Extract each line of the data below that contains the string "screenshot".

STORED DATA:
• • • •

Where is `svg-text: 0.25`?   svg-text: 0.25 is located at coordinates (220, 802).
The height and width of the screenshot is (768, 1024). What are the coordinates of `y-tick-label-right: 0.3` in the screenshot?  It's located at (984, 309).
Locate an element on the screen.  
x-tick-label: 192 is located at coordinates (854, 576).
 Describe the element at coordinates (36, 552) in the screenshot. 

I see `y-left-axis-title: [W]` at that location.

• • • •

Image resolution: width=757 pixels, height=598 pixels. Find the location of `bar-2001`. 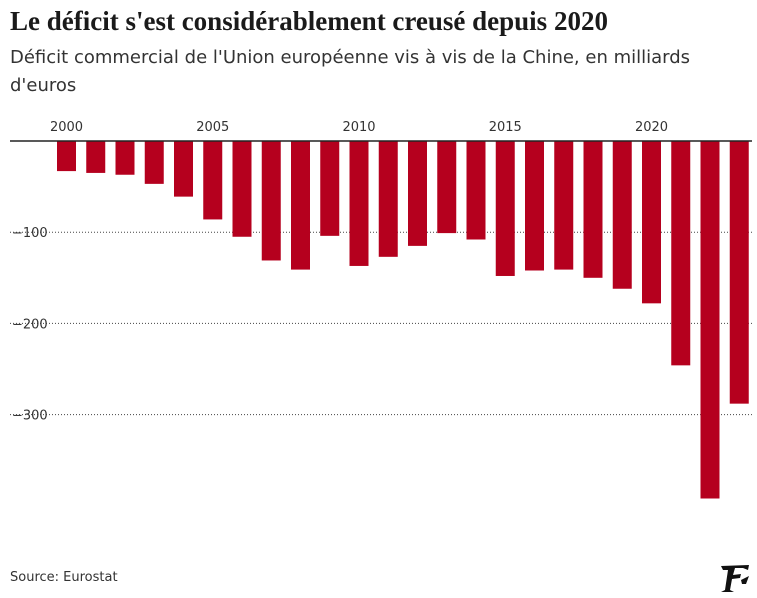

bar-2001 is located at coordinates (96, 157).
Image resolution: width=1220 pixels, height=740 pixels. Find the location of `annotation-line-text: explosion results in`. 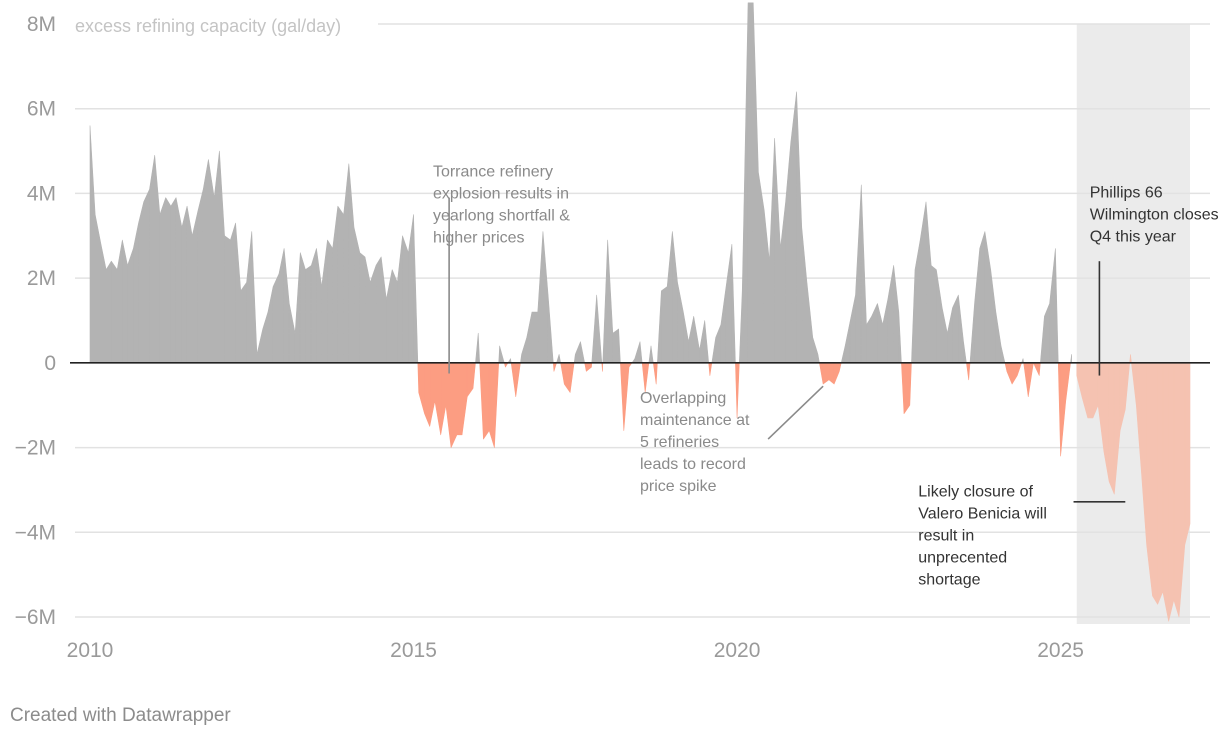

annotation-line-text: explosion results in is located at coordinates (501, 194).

• • • •

SOLUTION FOR THIS TASK:
The height and width of the screenshot is (768, 1024). What are the coordinates of `y-tick-label-right: 0.3` in the screenshot?  It's located at (984, 309).
 Describe the element at coordinates (36, 552) in the screenshot. 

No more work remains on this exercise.